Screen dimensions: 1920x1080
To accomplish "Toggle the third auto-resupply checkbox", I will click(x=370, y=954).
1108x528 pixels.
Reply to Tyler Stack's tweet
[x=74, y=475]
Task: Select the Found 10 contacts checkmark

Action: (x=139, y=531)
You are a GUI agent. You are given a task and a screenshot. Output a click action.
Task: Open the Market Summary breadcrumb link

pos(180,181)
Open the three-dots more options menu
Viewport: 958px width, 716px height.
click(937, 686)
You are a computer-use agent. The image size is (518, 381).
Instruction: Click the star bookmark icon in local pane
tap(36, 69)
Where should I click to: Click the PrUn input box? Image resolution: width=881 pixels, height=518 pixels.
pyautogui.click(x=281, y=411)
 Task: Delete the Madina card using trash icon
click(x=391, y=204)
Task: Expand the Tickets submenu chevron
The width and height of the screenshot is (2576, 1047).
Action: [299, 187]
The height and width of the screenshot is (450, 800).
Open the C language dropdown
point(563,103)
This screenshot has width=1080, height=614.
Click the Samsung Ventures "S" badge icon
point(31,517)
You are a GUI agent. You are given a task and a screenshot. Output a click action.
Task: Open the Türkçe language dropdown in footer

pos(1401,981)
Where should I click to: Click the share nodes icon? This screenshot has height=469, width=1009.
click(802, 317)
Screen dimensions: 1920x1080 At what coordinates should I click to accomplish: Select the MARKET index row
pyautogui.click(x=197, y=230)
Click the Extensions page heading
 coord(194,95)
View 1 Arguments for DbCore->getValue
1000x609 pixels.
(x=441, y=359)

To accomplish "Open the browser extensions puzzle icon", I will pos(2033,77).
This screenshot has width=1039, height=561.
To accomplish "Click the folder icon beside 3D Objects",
========================================================================
WHAT YOU NEED TO DO: Please edit the data above so that "Screen dimensions" reads "Display size" everywhere, with nothing else changed.

SOLUTION:
Display size: 1920x1080
To accomplish "Toggle the third auto-resupply checkbox", I will click(x=370, y=954).
1108x528 pixels.
Reply to Tyler Stack's tweet
[x=74, y=475]
Task: Select the Found 10 contacts checkmark

Action: (x=139, y=531)
You are a GUI agent. You are given a task and a screenshot. Output a click action.
Task: Open the Market Summary breadcrumb link

pos(180,181)
Open the three-dots more options menu
Viewport: 958px width, 716px height.
click(937, 686)
You are a computer-use agent. The image size is (518, 381).
Instruction: Click the star bookmark icon in local pane
tap(36, 69)
Where should I click to: Click the PrUn input box? Image resolution: width=881 pixels, height=518 pixels.
pyautogui.click(x=281, y=411)
 Task: Delete the Madina card using trash icon
click(x=391, y=204)
Task: Expand the Tickets submenu chevron
The width and height of the screenshot is (2576, 1047).
Action: [299, 187]
The height and width of the screenshot is (450, 800).
Open the C language dropdown
point(563,103)
This screenshot has width=1080, height=614.
Click the Samsung Ventures "S" badge icon
point(31,517)
You are a GUI agent. You are given a task and a screenshot. Output a click action.
Task: Open the Türkçe language dropdown in footer

pos(1401,981)
Where should I click to: Click the share nodes icon? This screenshot has height=469, width=1009.
click(802, 317)
Display size: 1920x1080 At what coordinates should I click to accomplish: Select the MARKET index row
pyautogui.click(x=197, y=230)
Click the Extensions page heading
 coord(194,95)
View 1 Arguments for DbCore->getValue
1000x609 pixels.
(x=441, y=359)

To accomplish "Open the browser extensions puzzle icon", I will pos(2033,77).
This screenshot has width=1039, height=561.
To accomplish "Click the folder icon beside 3D Objects",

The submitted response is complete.